In a nation like ours, the use of this kind of unrestrained power for political persecution is rare. Why, you ask? Because Americans don’t do anything political to be persecuted for in the first place. As it stands, they hardly vote.
The government will kick some innocent Arabs and a few non-Arab Muslims in the heinie, as they have been doing already—but, as time goes by and the use of unrestrained, unreviewable power to spy and pry becomes a matter of course, these unseen people taking your picture, going through your papers and learning your business secrets, financial secrets and even your sex secrets will use the information to extort whatever it is you have that they want from you.
It used to be when somebody said, “Let’s not talk about it, my phone may be tapped,” you would think the other person was suffering from delusions of grandeur—but, nowadays, they tap anybody’s phone. Everywhere you go, they take your picture. You don’t have to be a big shot to merit such attention.
What to do about it? You could support Mr. Feingold, who seems to be the only important figure in official life who takes these things seriously, but he is considered over the top and not many of us care to go over the top with him.

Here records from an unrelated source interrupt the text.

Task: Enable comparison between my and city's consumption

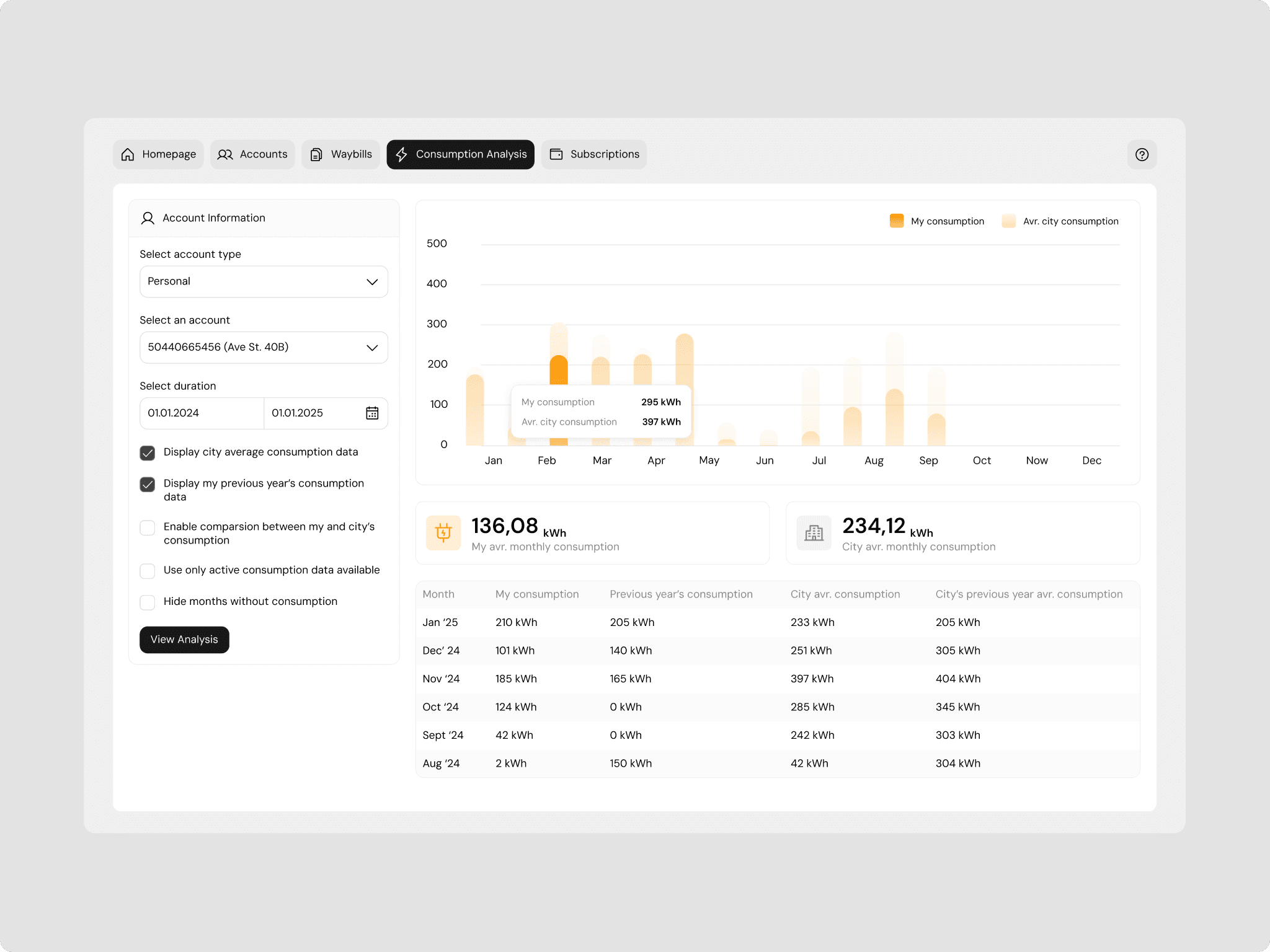Action: point(148,527)
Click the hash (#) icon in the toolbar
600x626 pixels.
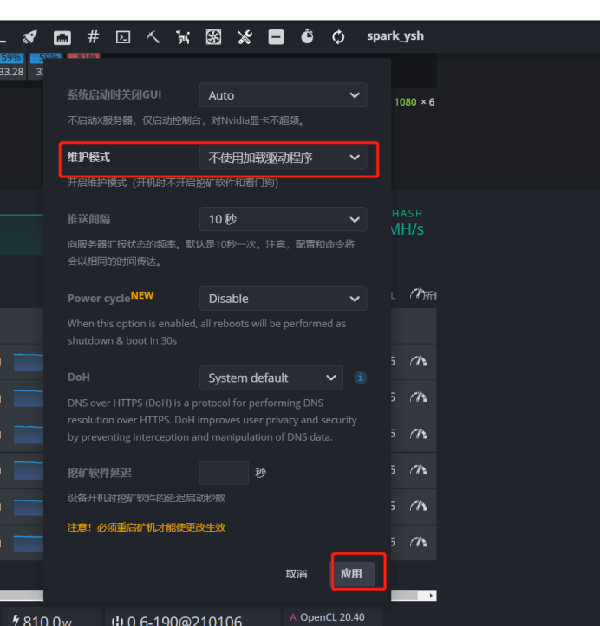point(93,37)
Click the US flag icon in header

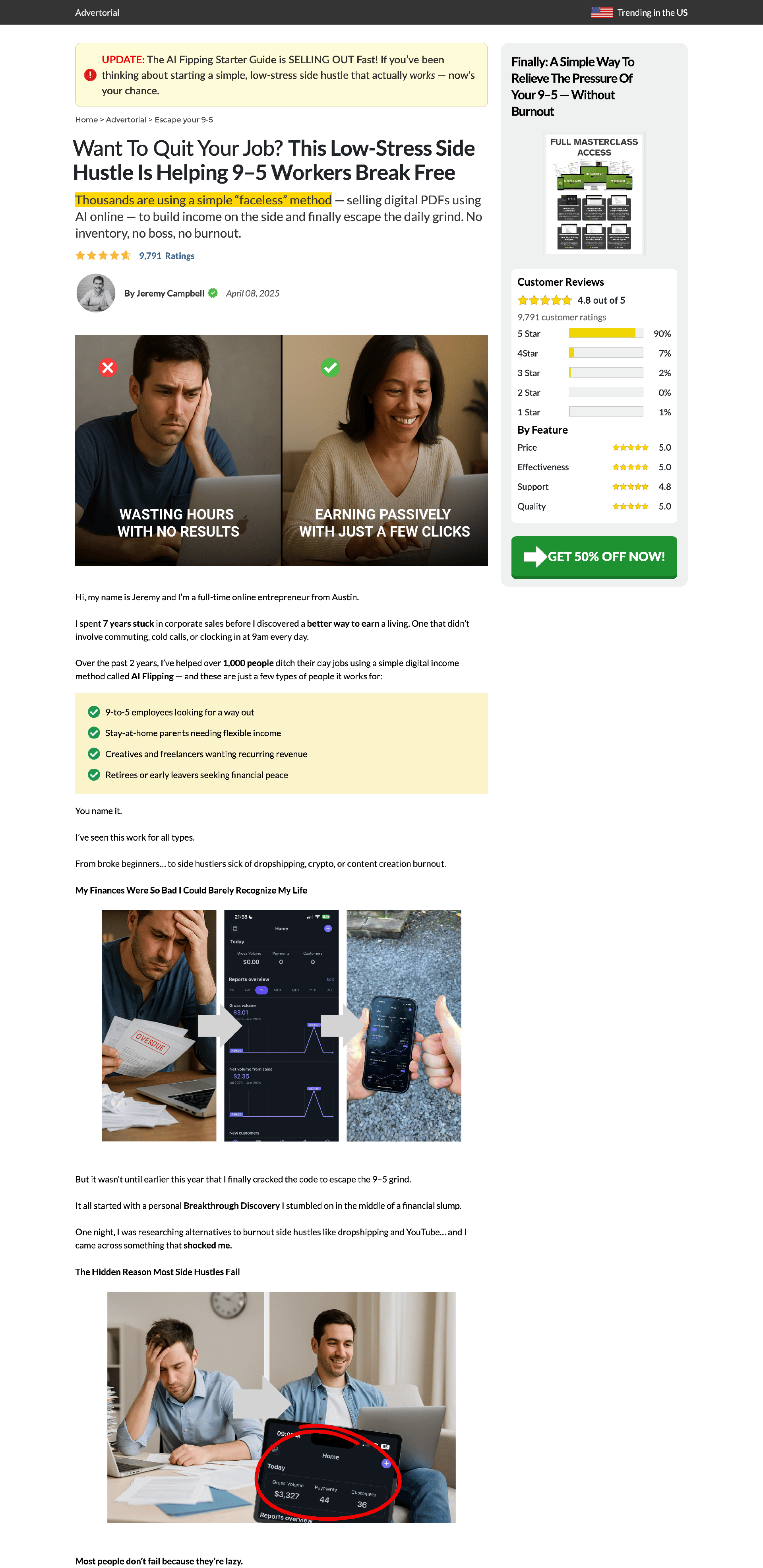click(x=602, y=12)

The other course of action is to embrace a rat strategy. Hide everything, and take every possible precaution to make sure you’re not being photographed or listened to. Live as the dissidents lived in the old Soviet Union and contemplate the irony that, though you are not even a dissident, in this newly evolving totalitarian democracy of ours, you still must live as though you were a subversive or an Arab. The injustice of it! That they would do that to you—a person who has always clapped when they told you to.
On the brighter side, we can be sure that Attorney General Gonzales hasn’t held his last press conference. More laughs are in store.